**WHAT TO DO:**
Only the lines from the one holding "Screen dimensions: 1136x1064" to the final line of the material below belong in the answer, transcribed exactly.

**** DATA RECORDS ****

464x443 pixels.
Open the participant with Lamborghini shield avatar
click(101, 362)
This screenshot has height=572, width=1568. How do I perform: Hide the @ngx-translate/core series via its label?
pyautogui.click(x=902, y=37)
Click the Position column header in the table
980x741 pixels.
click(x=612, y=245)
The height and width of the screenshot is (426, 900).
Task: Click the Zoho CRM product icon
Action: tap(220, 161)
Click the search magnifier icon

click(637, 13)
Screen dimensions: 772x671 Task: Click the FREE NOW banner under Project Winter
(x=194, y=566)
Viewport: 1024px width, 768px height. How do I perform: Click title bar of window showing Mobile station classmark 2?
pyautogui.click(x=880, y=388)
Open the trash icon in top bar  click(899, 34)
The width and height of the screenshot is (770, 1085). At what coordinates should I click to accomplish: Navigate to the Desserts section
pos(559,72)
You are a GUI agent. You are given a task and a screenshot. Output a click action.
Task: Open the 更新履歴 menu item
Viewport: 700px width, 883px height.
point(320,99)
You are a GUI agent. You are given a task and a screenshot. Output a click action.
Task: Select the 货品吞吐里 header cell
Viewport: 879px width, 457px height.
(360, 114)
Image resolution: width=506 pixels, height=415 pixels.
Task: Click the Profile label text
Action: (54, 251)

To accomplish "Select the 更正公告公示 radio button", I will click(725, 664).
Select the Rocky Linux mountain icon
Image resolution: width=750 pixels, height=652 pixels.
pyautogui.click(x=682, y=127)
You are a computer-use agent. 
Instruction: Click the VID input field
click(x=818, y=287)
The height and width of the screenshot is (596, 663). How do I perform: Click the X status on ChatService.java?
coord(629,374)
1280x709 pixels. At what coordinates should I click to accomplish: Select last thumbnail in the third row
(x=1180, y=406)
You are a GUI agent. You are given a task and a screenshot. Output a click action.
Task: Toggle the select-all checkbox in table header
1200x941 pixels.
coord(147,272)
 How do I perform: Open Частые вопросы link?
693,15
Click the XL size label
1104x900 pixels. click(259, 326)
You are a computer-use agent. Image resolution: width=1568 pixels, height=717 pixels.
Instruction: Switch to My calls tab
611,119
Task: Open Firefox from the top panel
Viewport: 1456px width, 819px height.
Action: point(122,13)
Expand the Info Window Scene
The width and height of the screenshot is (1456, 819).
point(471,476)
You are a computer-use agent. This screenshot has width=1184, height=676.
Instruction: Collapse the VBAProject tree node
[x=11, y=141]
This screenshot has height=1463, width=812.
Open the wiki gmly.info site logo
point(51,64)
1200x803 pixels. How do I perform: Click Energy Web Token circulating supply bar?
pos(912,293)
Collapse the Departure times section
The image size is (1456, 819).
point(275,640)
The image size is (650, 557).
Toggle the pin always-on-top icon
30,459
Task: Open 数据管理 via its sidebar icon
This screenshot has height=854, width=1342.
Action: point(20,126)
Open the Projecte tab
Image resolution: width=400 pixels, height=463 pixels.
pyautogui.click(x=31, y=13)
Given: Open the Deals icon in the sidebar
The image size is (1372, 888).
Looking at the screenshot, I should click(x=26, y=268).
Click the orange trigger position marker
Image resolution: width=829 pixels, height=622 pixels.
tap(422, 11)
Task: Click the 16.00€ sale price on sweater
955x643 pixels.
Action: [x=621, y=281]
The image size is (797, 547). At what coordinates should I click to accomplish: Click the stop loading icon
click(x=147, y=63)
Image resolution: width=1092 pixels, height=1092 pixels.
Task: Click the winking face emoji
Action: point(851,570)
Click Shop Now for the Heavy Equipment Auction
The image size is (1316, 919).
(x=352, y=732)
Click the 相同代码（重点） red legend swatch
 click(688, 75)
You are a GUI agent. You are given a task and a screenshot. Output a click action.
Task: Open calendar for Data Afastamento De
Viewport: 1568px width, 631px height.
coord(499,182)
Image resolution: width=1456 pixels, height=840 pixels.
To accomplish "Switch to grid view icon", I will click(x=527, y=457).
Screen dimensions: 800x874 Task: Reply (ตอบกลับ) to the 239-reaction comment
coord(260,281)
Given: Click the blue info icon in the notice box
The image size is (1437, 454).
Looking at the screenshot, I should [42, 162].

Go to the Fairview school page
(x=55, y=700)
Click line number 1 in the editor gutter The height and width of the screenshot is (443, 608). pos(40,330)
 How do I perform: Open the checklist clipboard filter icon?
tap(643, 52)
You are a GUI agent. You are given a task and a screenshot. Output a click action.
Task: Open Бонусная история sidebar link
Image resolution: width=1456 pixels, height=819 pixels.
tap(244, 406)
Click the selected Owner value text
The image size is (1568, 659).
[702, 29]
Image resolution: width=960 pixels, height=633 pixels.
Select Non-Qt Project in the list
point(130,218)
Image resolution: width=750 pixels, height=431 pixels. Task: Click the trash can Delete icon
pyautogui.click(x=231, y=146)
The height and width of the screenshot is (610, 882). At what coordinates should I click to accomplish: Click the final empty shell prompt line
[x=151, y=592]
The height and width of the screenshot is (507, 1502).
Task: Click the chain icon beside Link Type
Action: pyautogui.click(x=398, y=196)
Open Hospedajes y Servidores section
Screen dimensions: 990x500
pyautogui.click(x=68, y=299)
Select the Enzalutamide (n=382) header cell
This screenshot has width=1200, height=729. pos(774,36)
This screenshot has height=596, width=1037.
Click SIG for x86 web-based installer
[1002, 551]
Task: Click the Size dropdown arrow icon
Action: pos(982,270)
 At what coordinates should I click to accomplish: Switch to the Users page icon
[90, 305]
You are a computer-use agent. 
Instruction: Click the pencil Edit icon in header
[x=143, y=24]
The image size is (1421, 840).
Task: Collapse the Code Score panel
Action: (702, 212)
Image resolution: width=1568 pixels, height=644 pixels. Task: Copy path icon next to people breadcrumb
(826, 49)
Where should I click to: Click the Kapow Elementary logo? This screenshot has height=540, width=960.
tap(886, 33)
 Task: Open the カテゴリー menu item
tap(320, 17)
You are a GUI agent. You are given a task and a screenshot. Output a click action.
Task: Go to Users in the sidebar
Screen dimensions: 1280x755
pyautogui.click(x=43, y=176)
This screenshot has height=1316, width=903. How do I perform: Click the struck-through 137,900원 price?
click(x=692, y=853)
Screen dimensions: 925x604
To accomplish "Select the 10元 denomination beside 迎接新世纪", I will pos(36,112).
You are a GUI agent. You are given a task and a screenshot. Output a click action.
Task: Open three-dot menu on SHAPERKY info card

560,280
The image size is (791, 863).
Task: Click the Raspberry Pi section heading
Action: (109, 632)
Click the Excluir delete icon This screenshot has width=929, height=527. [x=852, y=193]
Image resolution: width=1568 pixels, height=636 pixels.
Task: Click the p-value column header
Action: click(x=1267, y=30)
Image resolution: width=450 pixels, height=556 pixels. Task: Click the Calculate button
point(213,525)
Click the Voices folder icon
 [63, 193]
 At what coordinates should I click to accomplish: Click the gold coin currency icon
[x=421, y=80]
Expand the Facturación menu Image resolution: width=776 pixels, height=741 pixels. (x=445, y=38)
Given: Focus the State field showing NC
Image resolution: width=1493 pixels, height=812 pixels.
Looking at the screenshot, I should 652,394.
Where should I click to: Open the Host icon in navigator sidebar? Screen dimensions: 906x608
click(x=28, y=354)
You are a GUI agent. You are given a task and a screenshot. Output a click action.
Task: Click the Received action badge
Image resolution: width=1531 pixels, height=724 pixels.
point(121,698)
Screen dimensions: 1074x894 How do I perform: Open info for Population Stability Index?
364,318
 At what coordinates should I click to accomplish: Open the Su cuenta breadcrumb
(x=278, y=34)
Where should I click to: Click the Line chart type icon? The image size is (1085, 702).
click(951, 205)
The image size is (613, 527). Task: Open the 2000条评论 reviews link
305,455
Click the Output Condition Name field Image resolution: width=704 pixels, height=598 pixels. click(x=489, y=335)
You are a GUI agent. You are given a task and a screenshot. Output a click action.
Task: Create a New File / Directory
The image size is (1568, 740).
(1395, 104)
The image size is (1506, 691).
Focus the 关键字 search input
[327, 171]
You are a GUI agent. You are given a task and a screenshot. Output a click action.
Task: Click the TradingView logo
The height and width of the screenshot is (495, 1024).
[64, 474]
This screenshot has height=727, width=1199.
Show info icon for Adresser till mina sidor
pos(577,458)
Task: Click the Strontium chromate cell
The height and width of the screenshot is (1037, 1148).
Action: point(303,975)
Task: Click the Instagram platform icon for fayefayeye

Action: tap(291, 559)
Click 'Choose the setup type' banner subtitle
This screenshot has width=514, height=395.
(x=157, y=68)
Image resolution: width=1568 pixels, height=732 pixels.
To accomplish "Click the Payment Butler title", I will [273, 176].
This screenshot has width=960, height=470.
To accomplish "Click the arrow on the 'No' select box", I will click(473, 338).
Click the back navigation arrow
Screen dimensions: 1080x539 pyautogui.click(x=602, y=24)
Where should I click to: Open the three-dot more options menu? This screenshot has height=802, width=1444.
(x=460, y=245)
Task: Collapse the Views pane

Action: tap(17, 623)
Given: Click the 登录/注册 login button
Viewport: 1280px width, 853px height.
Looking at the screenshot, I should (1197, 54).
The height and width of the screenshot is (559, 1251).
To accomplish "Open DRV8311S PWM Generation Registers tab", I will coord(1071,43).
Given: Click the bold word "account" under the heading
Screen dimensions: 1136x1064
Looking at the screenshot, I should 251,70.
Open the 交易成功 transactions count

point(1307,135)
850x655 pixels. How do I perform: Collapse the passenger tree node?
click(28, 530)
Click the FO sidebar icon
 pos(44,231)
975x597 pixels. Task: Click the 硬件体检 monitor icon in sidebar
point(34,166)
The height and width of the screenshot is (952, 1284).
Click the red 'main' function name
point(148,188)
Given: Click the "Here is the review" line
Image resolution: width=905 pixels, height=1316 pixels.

****

**RESPONSE FOR THIS EXERCISE:**
Screen dimensions: 1136x1064
Looking at the screenshot, I should 251,70.
Open the 交易成功 transactions count

point(1307,135)
850x655 pixels. How do I perform: Collapse the passenger tree node?
click(28, 530)
Click the FO sidebar icon
 pos(44,231)
975x597 pixels. Task: Click the 硬件体检 monitor icon in sidebar
point(34,166)
The height and width of the screenshot is (952, 1284).
Click the red 'main' function name
point(148,188)
Given: Click the "Here is the review" line
Image resolution: width=905 pixels, height=1316 pixels.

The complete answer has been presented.